Game prompt: date grounding sharpened from "April 2026" to "April 16, 2026" (full ISO via datetime.now().strftime).

Topic context cites events with specific dates ("April 15 escalation", "June 7 runoff"). The model needs to distinguish very-recent from near-future to reason correctly. Per-day grounding eliminated several confabulated "this happened last week" claims.
2026-04-11

Debate and judge models: swapped from Mistral-Small-24B to DeepSeek-R1-0528-TEE (thinking + TEE attestation).

With Mistral-Small the concession rate was 0% and indecisive-judge draws were 27%. With R1 the concession rate climbed to 62% in a single epoch and indecisive draws dropped under 3%. Thinking-mode outputs cite specific transcript turns in the verdict. Cost is higher; quality is qualitatively different. Full analysis: When the Judges Started Thinking.
2026-04-08

Elo became cumulative across tournaments instead of resetting each epoch.
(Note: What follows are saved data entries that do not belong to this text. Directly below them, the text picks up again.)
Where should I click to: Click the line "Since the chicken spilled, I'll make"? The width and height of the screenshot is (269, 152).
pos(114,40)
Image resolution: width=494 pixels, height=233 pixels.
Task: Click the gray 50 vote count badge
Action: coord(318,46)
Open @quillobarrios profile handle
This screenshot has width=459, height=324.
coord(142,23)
Tournaments are 90 games each. With per-tournament resets, no signal accumulated and rankings churned arbitrarily. Cumulative Elo with K=32 stabilizes after about ten tournaments, surfaces durable strategy edges, and lets new miners catch up over time.

Tightenings take effect at the start of the next epoch (every ten minutes when the validator is running) and are sampled in the next batch of games. We do not retroactively re-judge old games when a rule changes. The historical record stays fixed; the future is what improves.